• Task description
All of the entries below need repeating exactly, apart from their images.

• Working data
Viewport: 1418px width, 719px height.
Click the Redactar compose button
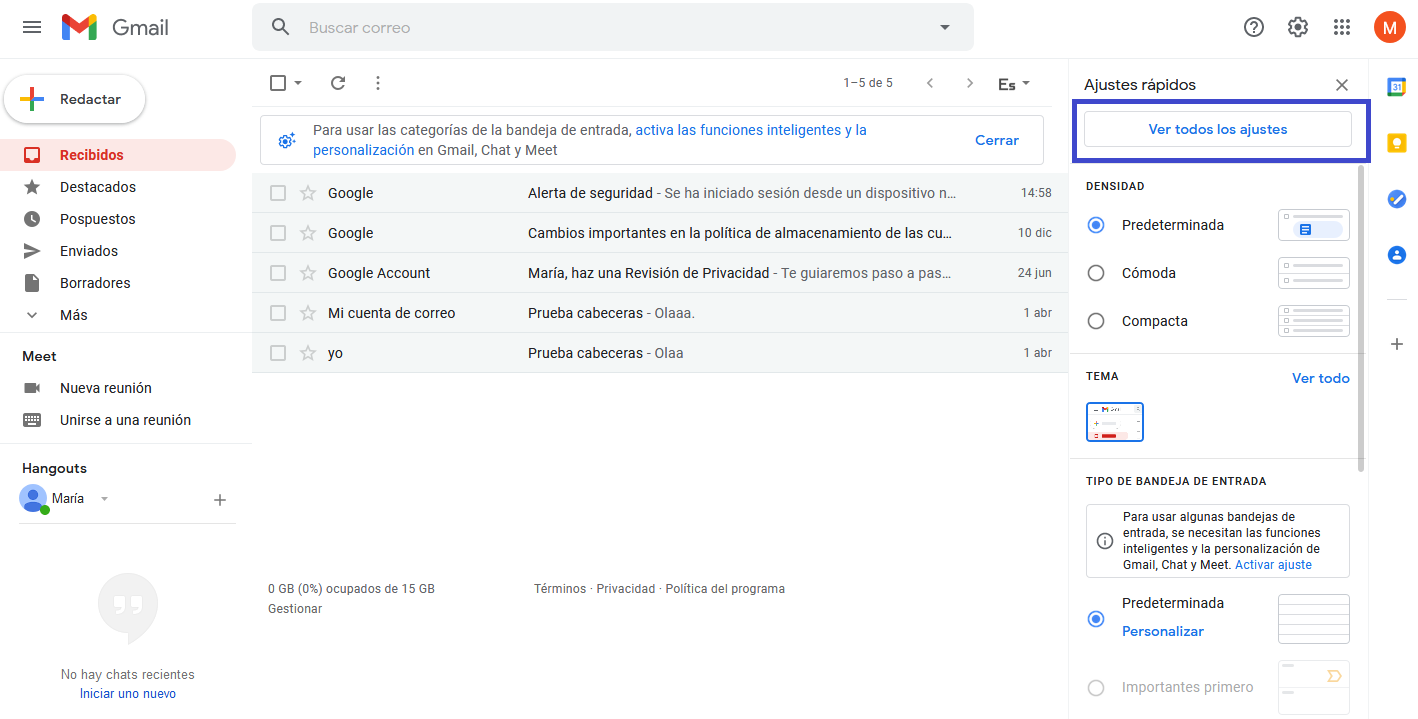pyautogui.click(x=75, y=100)
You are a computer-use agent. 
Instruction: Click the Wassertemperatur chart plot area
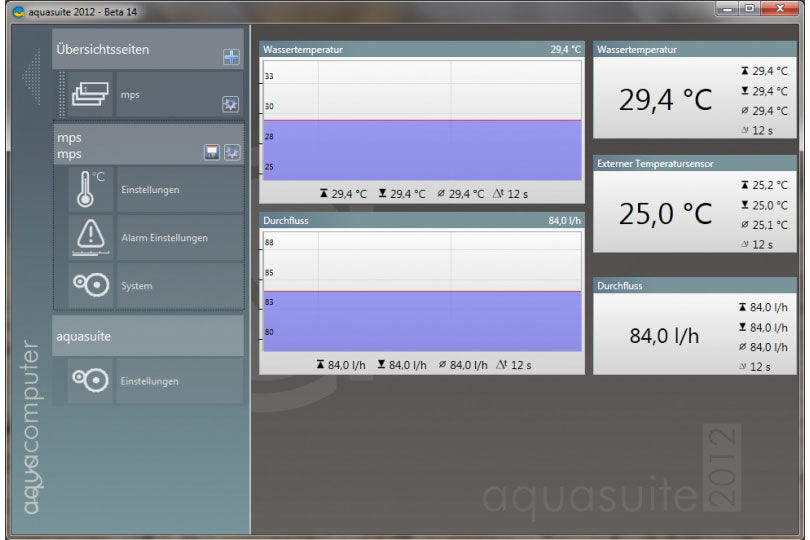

• Answer space
Viewport: 1418px width, 719px height.
Click the Redactar compose button
pyautogui.click(x=75, y=100)
You are a computer-use agent. 
Instruction: Click the Wassertemperatur chart plot area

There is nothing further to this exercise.